Among non-expanding holdovers, The Croods once again delivered by far the best hold, dropping just a tiny 14.1% to $3.6 million. That was enough for #7 of the chart. After eight weeks The Croods’ total cume stands at $173.2 million. It should have another good, competition-free weekend before the arrival of Epic, the first animated feature since The Croods’ release back in March! I expect The Croods to finish with $182 million in the bank, am splendid number that only few have expected.
Roadside Attractions has given Mud yet another expansion in its third weekend, this time adding 276 theatres for a total theatre count of 852. It is now the widest release ever for the studio. Thanks to the expansion, the flick rose 17.3% to $2.5 million and brought its total to $8.6 million, already making it Roadside’s 2nd-biggest film ever. It will soon pass The Conspirator’s $11.5 million and will become their biggest success by a landslide. Currently, Mud is looking at a total gross above $20 million when all is said and done.
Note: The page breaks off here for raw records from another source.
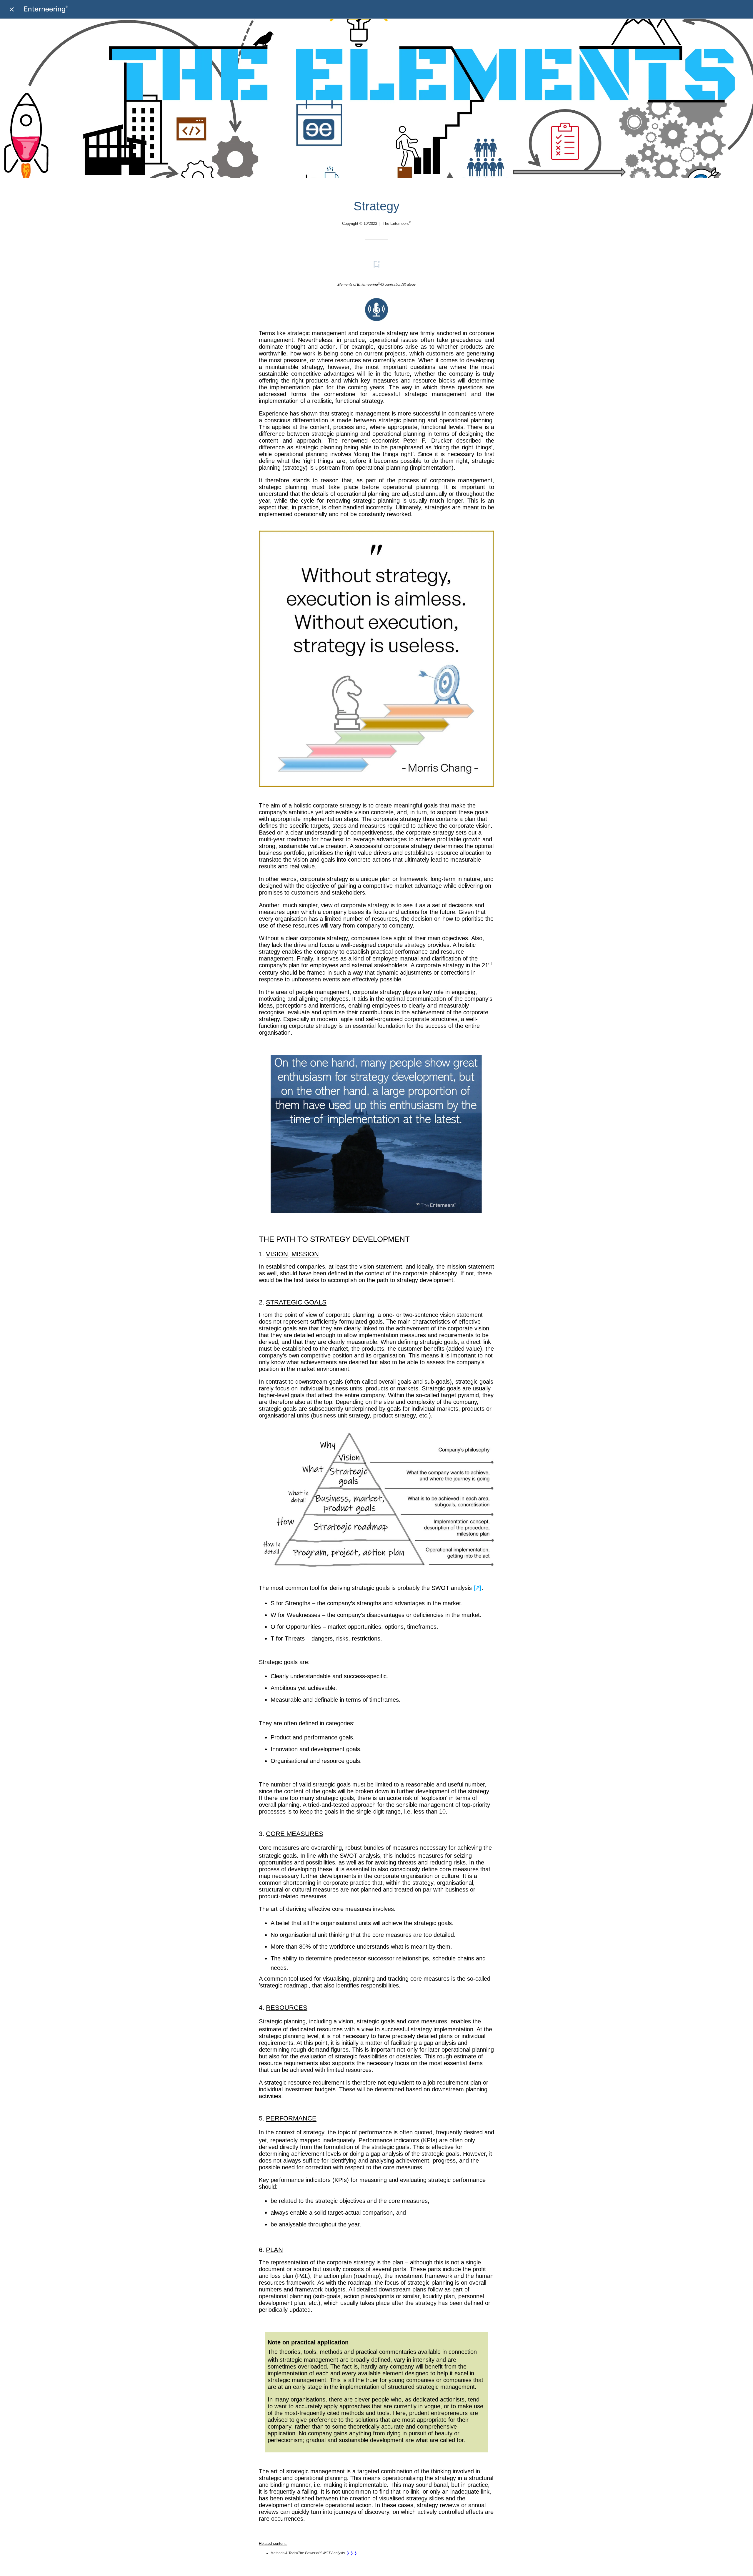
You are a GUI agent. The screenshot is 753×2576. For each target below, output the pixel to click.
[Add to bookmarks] (376, 264)
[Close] (11, 9)
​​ (376, 319)
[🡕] (478, 1588)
The Big Wedding survived the competition from The Great Gatsby surprisingly well, declining just 35.8% to $2.5 million. It has accumulated $18.3 million in 17 days and should wrap up its run with $23 million in the bank.
Oz The Great and Powerful dropped 49% to $1.1 million and #10 at the box-office, passing the $230 million mark on its 10th weekend. So far the Sam Raimi-directed fantasy adventure has grossed $230.3 million and should wind up with $233 million by the end of its run.
Olympus Has Fallen improved one spot from #12 to #11, dipping just 37.9% to $0.7 million and bringing its gross to $96.6 million. I still firmly believe that it will crawl to $100 million, even though it might take another two months. The Place Beyond the Pines rounded off the Top 12 with $0.7 million (down 44.9%). It should bow out with $22 million.